INPUT DATA

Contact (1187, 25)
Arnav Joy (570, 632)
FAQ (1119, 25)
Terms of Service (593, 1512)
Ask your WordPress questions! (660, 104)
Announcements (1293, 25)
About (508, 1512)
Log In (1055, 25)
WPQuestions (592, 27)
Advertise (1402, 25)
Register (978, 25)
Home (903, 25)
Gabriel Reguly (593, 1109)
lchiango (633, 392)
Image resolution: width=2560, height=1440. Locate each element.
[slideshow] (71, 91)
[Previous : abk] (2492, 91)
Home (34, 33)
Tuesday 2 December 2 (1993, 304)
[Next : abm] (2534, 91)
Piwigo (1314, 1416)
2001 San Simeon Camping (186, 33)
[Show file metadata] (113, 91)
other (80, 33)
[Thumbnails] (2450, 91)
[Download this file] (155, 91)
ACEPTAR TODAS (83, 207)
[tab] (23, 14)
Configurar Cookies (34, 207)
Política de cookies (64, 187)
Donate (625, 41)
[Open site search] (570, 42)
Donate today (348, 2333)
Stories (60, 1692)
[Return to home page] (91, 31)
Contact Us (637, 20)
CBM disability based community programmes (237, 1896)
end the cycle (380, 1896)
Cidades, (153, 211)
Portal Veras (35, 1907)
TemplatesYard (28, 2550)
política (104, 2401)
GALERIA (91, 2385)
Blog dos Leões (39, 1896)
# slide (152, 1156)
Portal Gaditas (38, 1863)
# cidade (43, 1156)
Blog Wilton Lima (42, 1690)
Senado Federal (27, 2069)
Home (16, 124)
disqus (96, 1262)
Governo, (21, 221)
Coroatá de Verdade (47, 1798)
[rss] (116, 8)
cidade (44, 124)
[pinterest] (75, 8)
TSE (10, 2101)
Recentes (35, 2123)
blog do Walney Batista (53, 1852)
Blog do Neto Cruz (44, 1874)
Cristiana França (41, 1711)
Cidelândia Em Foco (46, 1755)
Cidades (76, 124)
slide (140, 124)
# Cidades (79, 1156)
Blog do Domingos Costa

EXERCISE DIRECTIONS
Using the listing above, state how many lines contain the string "file". Give the number by itself.

TASK SOLUTION
2